--- Task objective ---
Starting with the first line of the data listing and going on through the line with "Action: [x=1006, y=434]", give those lines as a JSON list of strings, one string per line, with blank lines left out.
BEGIN Material for this exercise
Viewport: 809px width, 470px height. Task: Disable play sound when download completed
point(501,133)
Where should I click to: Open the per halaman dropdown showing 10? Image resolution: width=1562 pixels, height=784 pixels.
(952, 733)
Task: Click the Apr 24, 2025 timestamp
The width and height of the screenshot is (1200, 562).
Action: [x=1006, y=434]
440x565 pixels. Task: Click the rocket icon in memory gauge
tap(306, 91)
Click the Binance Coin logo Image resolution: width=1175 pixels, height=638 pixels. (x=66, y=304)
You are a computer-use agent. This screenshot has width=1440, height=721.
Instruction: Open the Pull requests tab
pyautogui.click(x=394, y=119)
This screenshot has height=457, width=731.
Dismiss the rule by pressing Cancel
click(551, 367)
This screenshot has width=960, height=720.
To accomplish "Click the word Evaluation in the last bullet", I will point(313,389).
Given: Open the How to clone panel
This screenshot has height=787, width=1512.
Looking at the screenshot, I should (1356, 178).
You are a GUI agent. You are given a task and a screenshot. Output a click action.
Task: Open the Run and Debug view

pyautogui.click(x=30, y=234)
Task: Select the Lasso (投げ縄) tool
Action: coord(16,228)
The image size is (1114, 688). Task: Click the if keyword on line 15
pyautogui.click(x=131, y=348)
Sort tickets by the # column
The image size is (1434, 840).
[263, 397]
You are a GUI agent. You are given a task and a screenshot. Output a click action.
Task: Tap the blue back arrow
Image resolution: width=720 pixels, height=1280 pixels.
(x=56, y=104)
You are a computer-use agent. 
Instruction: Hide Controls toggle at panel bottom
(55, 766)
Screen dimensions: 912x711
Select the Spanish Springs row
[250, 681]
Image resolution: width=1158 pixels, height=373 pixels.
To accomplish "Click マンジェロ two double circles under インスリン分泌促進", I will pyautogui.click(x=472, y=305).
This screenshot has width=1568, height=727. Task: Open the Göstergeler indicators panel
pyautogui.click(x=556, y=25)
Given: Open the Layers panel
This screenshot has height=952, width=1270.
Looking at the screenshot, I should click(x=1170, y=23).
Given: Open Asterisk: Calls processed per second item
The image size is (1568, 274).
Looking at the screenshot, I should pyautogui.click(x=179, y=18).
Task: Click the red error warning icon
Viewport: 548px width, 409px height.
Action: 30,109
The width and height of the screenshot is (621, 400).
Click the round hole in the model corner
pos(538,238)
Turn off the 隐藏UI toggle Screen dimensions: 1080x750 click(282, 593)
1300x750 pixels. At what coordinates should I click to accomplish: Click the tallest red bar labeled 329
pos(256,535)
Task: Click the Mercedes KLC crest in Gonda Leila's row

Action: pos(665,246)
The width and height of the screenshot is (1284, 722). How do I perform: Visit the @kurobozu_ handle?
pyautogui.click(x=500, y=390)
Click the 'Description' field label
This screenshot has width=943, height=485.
END Material for this exercise
--- Written solution ---
[
  "Viewport: 809px width, 470px height. Task: Disable play sound when download completed",
  "point(501,133)",
  "Where should I click to: Open the per halaman dropdown showing 10? Image resolution: width=1562 pixels, height=784 pixels.",
  "(952, 733)",
  "Task: Click the Apr 24, 2025 timestamp",
  "The width and height of the screenshot is (1200, 562).",
  "Action: [x=1006, y=434]"
]